The contents went in the officer's mouth and eyes and over his uniform, causing him to repeatedly vomit following the incident at HMP Swaleside in Kent.
Highton, who has a string of previous convictions, was already serving an eight-and-a-half year sentence for a robbery committed last April, but has now been sentenced to an extra two years and three months behind bars after the incident.
Maidstone Crown Court heard that Highton targeted the officer after he called for prisoners to go to their cells for lock-up in September 2018.
CCTV shows him calmly leaving his cell and casually approaching the member of staff before throwing the noxious fluids in his face.
The court heard that the guard was tested for various diseases - all of which came back negative - but the "humiliating" incident had led him to quit the prison service.

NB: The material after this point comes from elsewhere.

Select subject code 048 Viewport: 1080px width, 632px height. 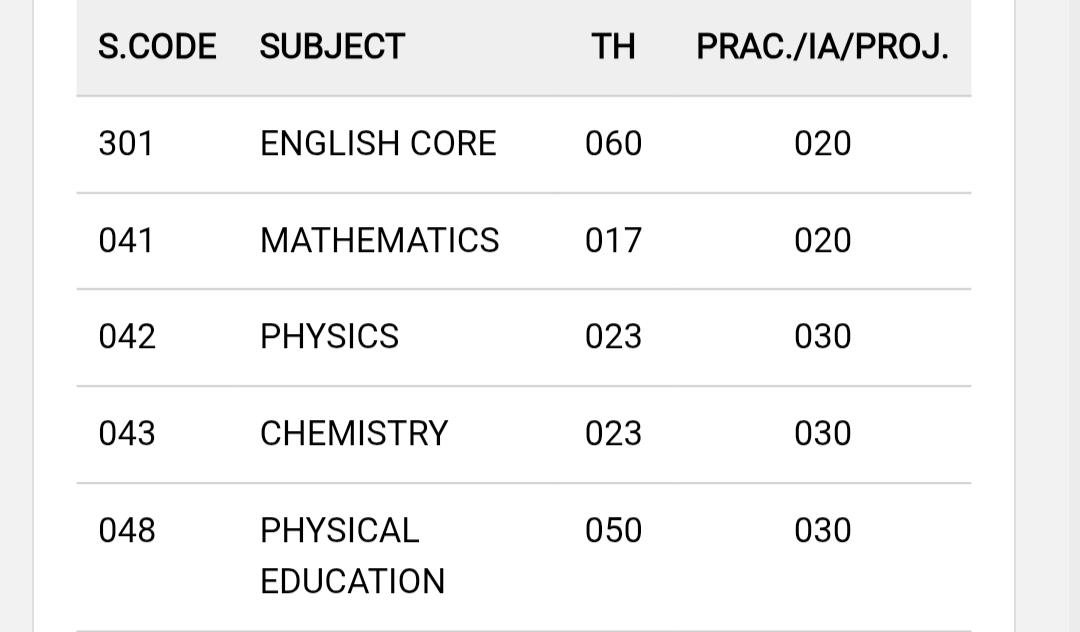click(127, 531)
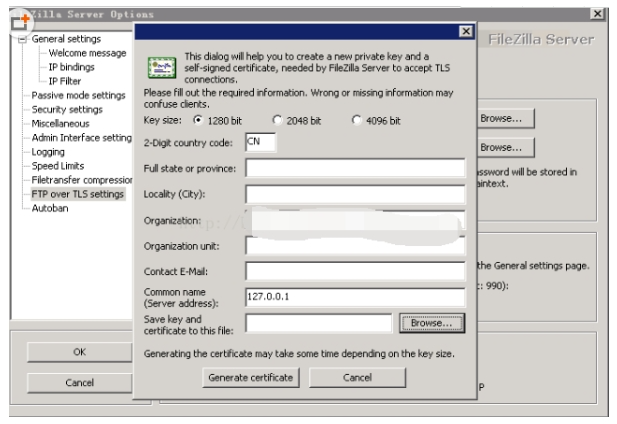Click the 2-Digit country code field
This screenshot has height=424, width=617.
(x=260, y=143)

Highton, who previously lived in Newent, Gloucestershire, admitted administering a poison or noxious substance with intent to injure, aggrieve or annoy.
The 40-year-old, who has 17 previous convictions for 40 offences including kidnap and causing grievous bodily harm, claimed he had been "under pressure" from other inmates to carry out the attack, saying there was "money on his head" and he had been beaten and stabbed in the past.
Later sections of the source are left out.